Operation Abyss's writing embraces the implications of its mechanics, and it's a satisfying critique of staple tropes in the genre.
The Encounter Gauge mechanic livens up repetitive dungeon crawling by increasing enemy difficulty with each battle you refuse to retreat from and win. It encourages power tripping and risky behavior in chilling parallel to statements made by recurring NPCs that allude to their inner struggles. For example, the mysterious man turns out to be a former member of a squad like your own. He lost his powers due to his age after many years of service. He was exceptionally proud of the abilities he used to possess, and he can't accept a non-combat police role. He's become a vigilante who still hunts monsters and tries to rescue their prey—including you, the player, whom he saves in the opening scene—despite lacking the power and the advantage he used to wield against them. The visual you see of him after he protects you from Variant attack shows his injuries from the brief battle and hints at the destructive path you, too, might crawl down.

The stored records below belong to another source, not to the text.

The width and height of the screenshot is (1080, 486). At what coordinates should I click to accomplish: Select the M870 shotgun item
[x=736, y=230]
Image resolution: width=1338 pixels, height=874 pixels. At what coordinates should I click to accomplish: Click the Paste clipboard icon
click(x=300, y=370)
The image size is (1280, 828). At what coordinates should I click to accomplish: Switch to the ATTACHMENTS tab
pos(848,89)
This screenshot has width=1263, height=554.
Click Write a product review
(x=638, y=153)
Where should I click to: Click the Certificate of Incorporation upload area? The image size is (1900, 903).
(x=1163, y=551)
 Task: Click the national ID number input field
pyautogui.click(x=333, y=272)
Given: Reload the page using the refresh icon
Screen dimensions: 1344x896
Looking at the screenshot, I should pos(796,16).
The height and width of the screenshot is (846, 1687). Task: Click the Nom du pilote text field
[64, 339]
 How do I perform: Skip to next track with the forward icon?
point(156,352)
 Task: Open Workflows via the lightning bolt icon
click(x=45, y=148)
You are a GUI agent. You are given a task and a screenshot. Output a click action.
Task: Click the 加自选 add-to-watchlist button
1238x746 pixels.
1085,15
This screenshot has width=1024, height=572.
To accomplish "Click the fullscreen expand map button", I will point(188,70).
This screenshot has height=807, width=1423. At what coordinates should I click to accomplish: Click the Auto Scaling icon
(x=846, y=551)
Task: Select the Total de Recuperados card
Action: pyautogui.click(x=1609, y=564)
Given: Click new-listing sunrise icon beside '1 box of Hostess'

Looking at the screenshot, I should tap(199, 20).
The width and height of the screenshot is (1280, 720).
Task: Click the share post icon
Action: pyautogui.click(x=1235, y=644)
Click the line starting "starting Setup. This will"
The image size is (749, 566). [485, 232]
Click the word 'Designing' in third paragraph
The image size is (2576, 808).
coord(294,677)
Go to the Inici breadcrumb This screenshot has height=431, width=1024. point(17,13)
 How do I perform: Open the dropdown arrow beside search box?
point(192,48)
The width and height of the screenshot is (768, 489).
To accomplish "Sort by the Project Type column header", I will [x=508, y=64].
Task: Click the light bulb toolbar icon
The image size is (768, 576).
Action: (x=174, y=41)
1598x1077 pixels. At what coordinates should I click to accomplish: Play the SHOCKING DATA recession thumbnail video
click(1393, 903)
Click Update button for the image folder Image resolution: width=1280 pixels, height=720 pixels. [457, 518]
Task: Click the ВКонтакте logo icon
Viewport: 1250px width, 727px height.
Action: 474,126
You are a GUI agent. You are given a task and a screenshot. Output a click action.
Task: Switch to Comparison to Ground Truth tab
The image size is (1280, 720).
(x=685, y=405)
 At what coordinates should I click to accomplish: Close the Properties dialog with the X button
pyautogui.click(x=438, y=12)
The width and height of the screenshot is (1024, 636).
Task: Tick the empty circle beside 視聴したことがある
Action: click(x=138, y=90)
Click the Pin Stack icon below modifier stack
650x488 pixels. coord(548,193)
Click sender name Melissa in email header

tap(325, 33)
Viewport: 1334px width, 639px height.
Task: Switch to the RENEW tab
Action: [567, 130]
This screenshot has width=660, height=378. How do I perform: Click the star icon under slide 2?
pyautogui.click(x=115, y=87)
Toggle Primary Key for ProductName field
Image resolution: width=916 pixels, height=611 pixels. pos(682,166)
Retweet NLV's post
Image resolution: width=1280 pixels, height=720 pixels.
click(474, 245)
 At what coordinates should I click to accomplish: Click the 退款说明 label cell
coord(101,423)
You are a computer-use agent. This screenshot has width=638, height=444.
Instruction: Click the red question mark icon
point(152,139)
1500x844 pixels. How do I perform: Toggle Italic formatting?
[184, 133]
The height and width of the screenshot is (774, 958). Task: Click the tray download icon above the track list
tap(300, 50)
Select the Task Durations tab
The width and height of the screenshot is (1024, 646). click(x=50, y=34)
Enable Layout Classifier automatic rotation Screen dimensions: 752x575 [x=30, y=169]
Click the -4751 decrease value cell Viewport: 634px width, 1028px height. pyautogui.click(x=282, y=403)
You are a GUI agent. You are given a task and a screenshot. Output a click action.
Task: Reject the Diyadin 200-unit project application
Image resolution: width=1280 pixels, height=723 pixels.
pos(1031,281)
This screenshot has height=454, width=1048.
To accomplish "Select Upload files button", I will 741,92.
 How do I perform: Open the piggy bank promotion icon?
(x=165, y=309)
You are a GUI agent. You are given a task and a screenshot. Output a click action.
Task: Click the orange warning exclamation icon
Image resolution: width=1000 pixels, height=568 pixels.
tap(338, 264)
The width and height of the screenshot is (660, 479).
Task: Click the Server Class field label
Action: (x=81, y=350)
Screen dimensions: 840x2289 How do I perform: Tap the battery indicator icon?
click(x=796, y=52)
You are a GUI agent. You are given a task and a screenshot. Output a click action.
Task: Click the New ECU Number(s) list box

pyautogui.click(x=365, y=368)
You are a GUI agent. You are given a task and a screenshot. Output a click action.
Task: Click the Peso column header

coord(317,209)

Operation Abyss's dungeons shun procedural generation. Every player explores identical area maps created by the developer. That's an unusual choice in a genre where procedural generation of levels has become not only fashionable but easy. Supposedly, procedural generation maintains challenge and novelty in dungeon crawlers with repetitive gameplay. Operation Abyss paradoxically achieves those same ends by opting out of the proc-gen industry trend. Instead, the Memo system allows players to leave short messages for one another in dungeons (“Hidden Door Search Straight Ahead”; “Easy Victory”; “Don't Trust Memos”), which creates emergent experiences that are only possible because the dungeons' layouts don't change.
You can play with a controller or a keyboard, and all buttons and functions are easily rebindable. This is a good port that lets you change control schemes and key bindings mid-fight if you feel like it. The default binds for keyboard users are clunky, but you can fix it immediately and use your mouse in tandem with keys for a smooth experience.
Unfortunately, Operation Abyss lacks in monster variety, and strategy has little impact. You'll win or lose most battles before you enter them as a result of a combination of RNG, party composition, and whether you've done enough grinding to get the stats to survive in an area yet. While the Encounter Gauge offers an innovative way for players to organically manage their own difficulty, you'll still face dramatic artificial difficulty spikes when you fail to bring items to a boss fight you need but didn't know existed. The story, while full of promise, suffers from inconsistent pacing, delaying characterization in favor of exposition. Combat is straightforward and familiar but more tedious than challenging. Luckily, this title still does enough things right to earn players' patience for its flaws. Jaded genre fans who enter it with their eyes open will be rewarded with a thoughtful and refreshing experience.
Although it succeeds in both maintaining familiarity for fans of the genre and introducing novelty, Operation Abyss: New Tokyo Legacy fails to deliver engaging combat or efficiently introduce players to its unique mechanics. It boasts a solid and engaging story that starts with strong momentum, but suffers from distractions which ultimately hold Operation Abyss back from capitalizing on its strengths, resulting in a title that is simply good, despite clear potential to be great.